Pixel coordinate grounding data
□ □ □ □

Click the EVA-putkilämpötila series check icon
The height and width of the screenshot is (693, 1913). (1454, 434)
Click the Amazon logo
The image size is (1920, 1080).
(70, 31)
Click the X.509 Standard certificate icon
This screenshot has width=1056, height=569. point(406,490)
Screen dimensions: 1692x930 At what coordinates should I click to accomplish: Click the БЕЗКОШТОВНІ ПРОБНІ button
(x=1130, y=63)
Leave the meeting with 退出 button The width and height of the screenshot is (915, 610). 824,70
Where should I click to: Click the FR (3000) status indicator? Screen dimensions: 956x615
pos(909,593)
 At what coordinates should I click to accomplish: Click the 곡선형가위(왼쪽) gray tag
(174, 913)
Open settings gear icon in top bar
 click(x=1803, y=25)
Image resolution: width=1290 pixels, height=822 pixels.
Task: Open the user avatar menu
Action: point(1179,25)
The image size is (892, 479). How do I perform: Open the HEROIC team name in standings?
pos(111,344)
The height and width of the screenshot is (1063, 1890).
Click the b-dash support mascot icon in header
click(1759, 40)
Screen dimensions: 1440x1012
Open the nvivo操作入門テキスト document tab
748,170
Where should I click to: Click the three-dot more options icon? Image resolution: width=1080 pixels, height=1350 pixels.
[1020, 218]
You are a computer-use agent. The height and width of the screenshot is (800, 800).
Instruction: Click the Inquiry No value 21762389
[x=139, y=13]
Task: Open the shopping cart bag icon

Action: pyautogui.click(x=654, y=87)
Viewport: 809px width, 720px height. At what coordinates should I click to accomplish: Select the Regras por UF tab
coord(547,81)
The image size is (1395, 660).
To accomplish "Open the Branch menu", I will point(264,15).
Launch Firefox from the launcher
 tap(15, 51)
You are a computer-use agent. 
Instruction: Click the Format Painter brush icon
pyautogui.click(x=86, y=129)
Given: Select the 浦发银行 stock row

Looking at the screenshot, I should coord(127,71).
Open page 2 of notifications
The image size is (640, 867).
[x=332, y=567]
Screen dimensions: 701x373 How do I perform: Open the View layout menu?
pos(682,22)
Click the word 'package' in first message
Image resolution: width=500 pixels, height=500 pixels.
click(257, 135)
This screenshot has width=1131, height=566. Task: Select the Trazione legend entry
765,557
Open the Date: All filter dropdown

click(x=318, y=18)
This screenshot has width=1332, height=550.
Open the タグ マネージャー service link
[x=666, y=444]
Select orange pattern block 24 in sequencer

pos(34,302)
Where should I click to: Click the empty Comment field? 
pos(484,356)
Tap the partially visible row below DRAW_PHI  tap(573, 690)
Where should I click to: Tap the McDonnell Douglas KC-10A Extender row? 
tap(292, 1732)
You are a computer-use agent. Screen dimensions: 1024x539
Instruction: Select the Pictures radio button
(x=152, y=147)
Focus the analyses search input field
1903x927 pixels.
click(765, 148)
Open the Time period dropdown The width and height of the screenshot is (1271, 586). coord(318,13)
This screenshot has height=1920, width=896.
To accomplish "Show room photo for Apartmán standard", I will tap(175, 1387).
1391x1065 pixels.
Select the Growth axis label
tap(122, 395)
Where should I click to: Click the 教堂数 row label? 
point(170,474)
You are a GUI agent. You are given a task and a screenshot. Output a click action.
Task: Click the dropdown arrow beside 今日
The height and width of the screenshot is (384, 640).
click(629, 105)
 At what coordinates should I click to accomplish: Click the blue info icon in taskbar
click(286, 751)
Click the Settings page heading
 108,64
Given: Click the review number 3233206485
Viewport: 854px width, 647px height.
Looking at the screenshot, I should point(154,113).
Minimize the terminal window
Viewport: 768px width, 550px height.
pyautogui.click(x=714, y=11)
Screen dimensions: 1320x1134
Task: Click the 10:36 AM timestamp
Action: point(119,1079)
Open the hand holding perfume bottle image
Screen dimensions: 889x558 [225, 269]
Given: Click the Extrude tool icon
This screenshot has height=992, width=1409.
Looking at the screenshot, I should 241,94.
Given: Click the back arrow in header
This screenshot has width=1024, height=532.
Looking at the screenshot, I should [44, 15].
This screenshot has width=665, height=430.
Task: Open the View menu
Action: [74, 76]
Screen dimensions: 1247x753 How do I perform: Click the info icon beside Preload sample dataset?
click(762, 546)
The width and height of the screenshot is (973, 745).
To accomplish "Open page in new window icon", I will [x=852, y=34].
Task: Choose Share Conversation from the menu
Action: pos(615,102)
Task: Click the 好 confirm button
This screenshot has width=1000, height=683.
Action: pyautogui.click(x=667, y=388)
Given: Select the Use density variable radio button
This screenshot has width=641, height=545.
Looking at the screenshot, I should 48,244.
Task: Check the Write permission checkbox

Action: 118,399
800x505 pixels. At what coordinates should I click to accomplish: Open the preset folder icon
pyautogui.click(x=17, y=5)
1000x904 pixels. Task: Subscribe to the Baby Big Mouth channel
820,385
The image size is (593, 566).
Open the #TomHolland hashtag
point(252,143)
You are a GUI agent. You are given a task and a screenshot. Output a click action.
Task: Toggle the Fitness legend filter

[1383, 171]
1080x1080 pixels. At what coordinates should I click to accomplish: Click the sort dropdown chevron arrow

□ □ □ □

**What to produce**
Please copy the data above in its entirety, exactly as written.

**Result for this exercise**
Click the EVA-putkilämpötila series check icon
The height and width of the screenshot is (693, 1913). (1454, 434)
Click the Amazon logo
The image size is (1920, 1080).
(70, 31)
Click the X.509 Standard certificate icon
This screenshot has width=1056, height=569. point(406,490)
Screen dimensions: 1692x930 At what coordinates should I click to accomplish: Click the БЕЗКОШТОВНІ ПРОБНІ button
(x=1130, y=63)
Leave the meeting with 退出 button The width and height of the screenshot is (915, 610). 824,70
Where should I click to: Click the FR (3000) status indicator? Screen dimensions: 956x615
pos(909,593)
 At what coordinates should I click to accomplish: Click the 곡선형가위(왼쪽) gray tag
(174, 913)
Open settings gear icon in top bar
 click(x=1803, y=25)
Image resolution: width=1290 pixels, height=822 pixels.
Task: Open the user avatar menu
Action: point(1179,25)
The image size is (892, 479). How do I perform: Open the HEROIC team name in standings?
pos(111,344)
The height and width of the screenshot is (1063, 1890).
Click the b-dash support mascot icon in header
click(1759, 40)
Screen dimensions: 1440x1012
Open the nvivo操作入門テキスト document tab
748,170
Where should I click to: Click the three-dot more options icon? Image resolution: width=1080 pixels, height=1350 pixels.
[1020, 218]
You are a computer-use agent. The height and width of the screenshot is (800, 800).
Instruction: Click the Inquiry No value 21762389
[x=139, y=13]
Task: Open the shopping cart bag icon

Action: pyautogui.click(x=654, y=87)
Viewport: 809px width, 720px height. At what coordinates should I click to accomplish: Select the Regras por UF tab
coord(547,81)
The image size is (1395, 660).
To accomplish "Open the Branch menu", I will point(264,15).
Launch Firefox from the launcher
 tap(15, 51)
You are a computer-use agent. 
Instruction: Click the Format Painter brush icon
pyautogui.click(x=86, y=129)
Given: Select the 浦发银行 stock row

Looking at the screenshot, I should coord(127,71).
Open page 2 of notifications
The image size is (640, 867).
[x=332, y=567]
Screen dimensions: 701x373 How do I perform: Open the View layout menu?
pos(682,22)
Click the word 'package' in first message
Image resolution: width=500 pixels, height=500 pixels.
click(257, 135)
This screenshot has width=1131, height=566. Task: Select the Trazione legend entry
765,557
Open the Date: All filter dropdown

click(x=318, y=18)
This screenshot has width=1332, height=550.
Open the タグ マネージャー service link
[x=666, y=444]
Select orange pattern block 24 in sequencer

pos(34,302)
Where should I click to: Click the empty Comment field? 
pos(484,356)
Tap the partially visible row below DRAW_PHI  tap(573, 690)
Where should I click to: Tap the McDonnell Douglas KC-10A Extender row? 
tap(292, 1732)
You are a computer-use agent. Screen dimensions: 1024x539
Instruction: Select the Pictures radio button
(x=152, y=147)
Focus the analyses search input field
1903x927 pixels.
click(765, 148)
Open the Time period dropdown The width and height of the screenshot is (1271, 586). coord(318,13)
This screenshot has height=1920, width=896.
To accomplish "Show room photo for Apartmán standard", I will tap(175, 1387).
1391x1065 pixels.
Select the Growth axis label
tap(122, 395)
Where should I click to: Click the 教堂数 row label? 
point(170,474)
You are a GUI agent. You are given a task and a screenshot. Output a click action.
Task: Click the dropdown arrow beside 今日
The height and width of the screenshot is (384, 640).
click(629, 105)
 At what coordinates should I click to accomplish: Click the blue info icon in taskbar
click(286, 751)
Click the Settings page heading
 108,64
Given: Click the review number 3233206485
Viewport: 854px width, 647px height.
Looking at the screenshot, I should point(154,113).
Minimize the terminal window
Viewport: 768px width, 550px height.
pyautogui.click(x=714, y=11)
Screen dimensions: 1320x1134
Task: Click the 10:36 AM timestamp
Action: point(119,1079)
Open the hand holding perfume bottle image
Screen dimensions: 889x558 [225, 269]
Given: Click the Extrude tool icon
This screenshot has height=992, width=1409.
Looking at the screenshot, I should 241,94.
Given: Click the back arrow in header
This screenshot has width=1024, height=532.
Looking at the screenshot, I should [44, 15].
This screenshot has width=665, height=430.
Task: Open the View menu
Action: [74, 76]
Screen dimensions: 1247x753 How do I perform: Click the info icon beside Preload sample dataset?
click(762, 546)
The width and height of the screenshot is (973, 745).
To accomplish "Open page in new window icon", I will [x=852, y=34].
Task: Choose Share Conversation from the menu
Action: pos(615,102)
Task: Click the 好 confirm button
This screenshot has width=1000, height=683.
Action: pyautogui.click(x=667, y=388)
Given: Select the Use density variable radio button
This screenshot has width=641, height=545.
Looking at the screenshot, I should 48,244.
Task: Check the Write permission checkbox

Action: 118,399
800x505 pixels. At what coordinates should I click to accomplish: Open the preset folder icon
pyautogui.click(x=17, y=5)
1000x904 pixels. Task: Subscribe to the Baby Big Mouth channel
820,385
The image size is (593, 566).
Open the #TomHolland hashtag
point(252,143)
You are a GUI agent. You are given a task and a screenshot. Output a click action.
Task: Toggle the Fitness legend filter

[1383, 171]
1080x1080 pixels. At what coordinates should I click to accomplish: Click the sort dropdown chevron arrow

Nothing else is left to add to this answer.